SAN JOSE -- Playing the part of the Pittsburgh Penguins and Washington Capitals yesterday were the San Jose Sharks.
And playing the part of the Edmonton Oilers, unfortunately, were the Edmonton Oilers.
The end result in what's become a never-ending Groundhog Day of frustration was one we've all seen before: San Jose teased the struggling underdogs by giving them a sniff of a chance, then, when the time came to show who's boss, the Sharks took the Oilers out behind the barn and put them out of their misery.
Two goals from Devin Setoguchi and one each from Patrick Marleau and Joe Thornton were all the shots San Jose needed.
Bang, bang, bang, bang.
Did anyone remember the shovel?
"About the same as our last 15 games," captain Ethan Moreau sighed after the 4-2 mercy kill. "We played well, they just scored more goals than us."

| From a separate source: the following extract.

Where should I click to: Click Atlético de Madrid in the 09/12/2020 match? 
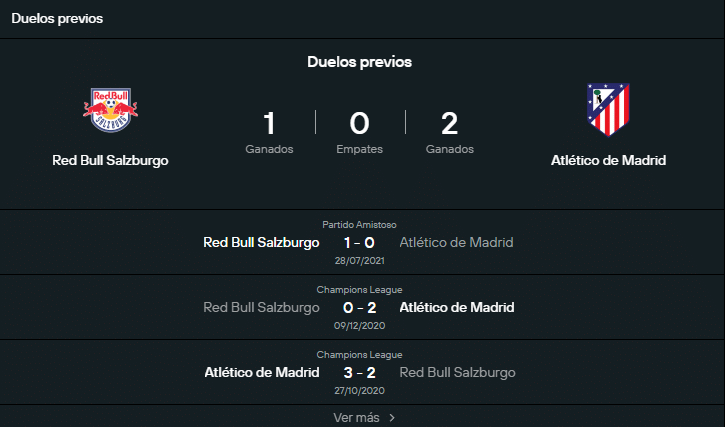(x=456, y=307)
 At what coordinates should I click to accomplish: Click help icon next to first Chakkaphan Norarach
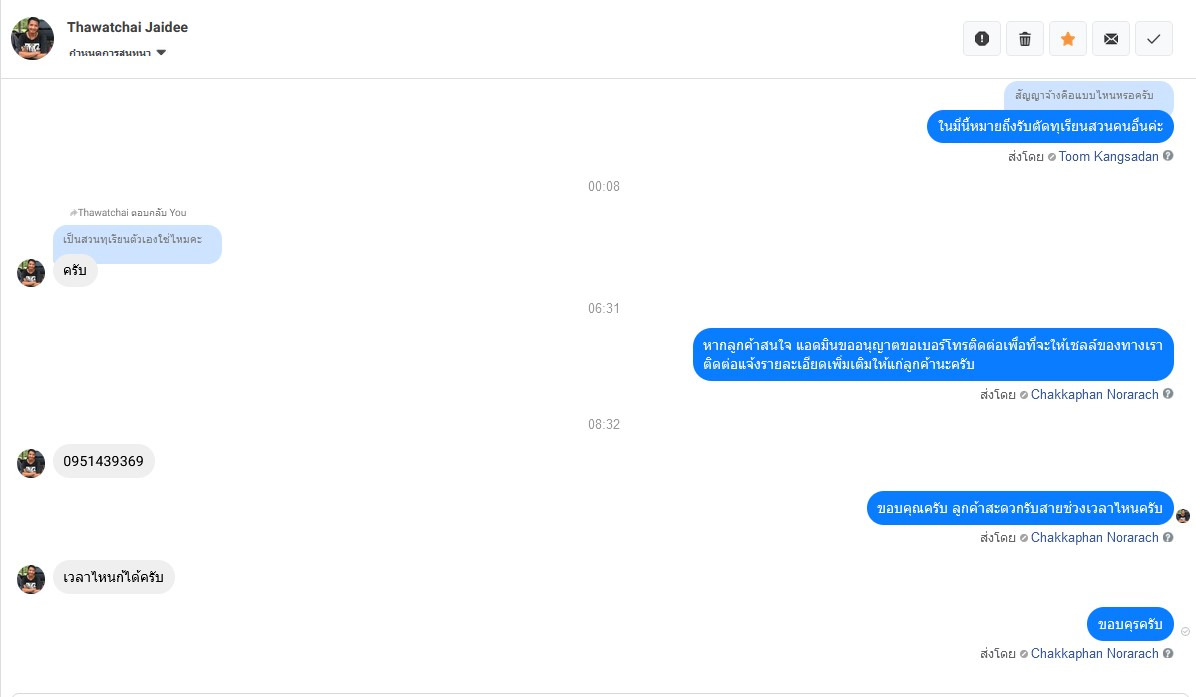[x=1168, y=394]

Stop us if you've heard it before.
"They have some great players and when they get chances they execute," said Sam Gagner. "They score on their chances. That seems to be the difference right now betweeen us winning and losing."
As if the Oilers weren't depleated enough ability-wise, they had to play this one two forwards short after Fernando Pisani joined Gilbert Brule in sick bay with the flu and Ryan Stone's knee became too painful to skate on.

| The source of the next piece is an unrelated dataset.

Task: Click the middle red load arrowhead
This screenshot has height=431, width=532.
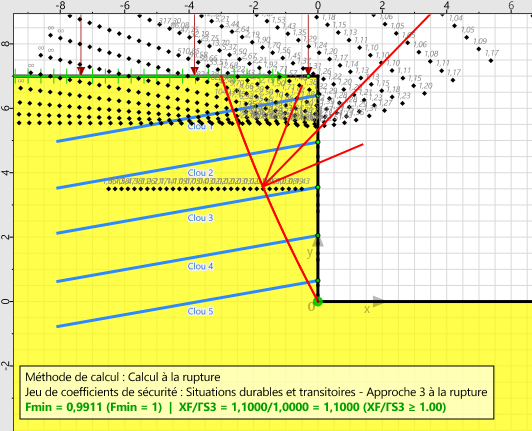Action: click(x=194, y=71)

Straight up it wouldn't have been a fair fight, first against 15th in the West, but tilt the table a little further in San Jose's favour and it could have, probably should have, been a lot worse.
"I thought they played hard, it was a good team we played against tonight," said coach Pat Quinn. "Early on we weren't really good, but as the game progressed we picked it up. Our guys rallied and they played hard. We fell a little short. So, we lost to a good team, again."
The Oilers have one win in their last 15 games and have now lost seven in a row.
Before this drought started they were 15-13-4. Now they're 16-27-5.
"The effort's been there the whole time in the majority of our losses," said Patrick O'Sullivan.
"I don't think anybody can fault that. I don't think anybody will say there's a lack of effort. Again, it's the little mistakes, and the way things are going for our team there's no room for the slightest error."
The first two errors came on the first two San Jose goals. Marleau's centering pass went in off Dubnyk at 3:51 and Devin Setoguchi scored with a not-great wrist shot at at 18:44.
Dubnyk should have had both, but on the balance of play (16-6 in shots at the first intermission), the Sharks deserved to be in the lead.
"Their first two goals weren't beautiful, but the fact is, it's suddenly 2-1," said Quinn.
Still close enough that Edmonton could detect the faint scent of an upset, but San Jose put an end to that in the second with Setoguchi's second of the night at 22 seconds and Thornton's goal off a tic-tac-toe play at 15:36.
O'Sullivan scored the Oilers first shorthanded goal of the season midway through the third on San Jose backup Thomas Greiss, but 4-2 was as close as it got.
"These close losses are starting to add up," understated Sam Gagner. "It can't happen; we can't be satisfied with just playing good games."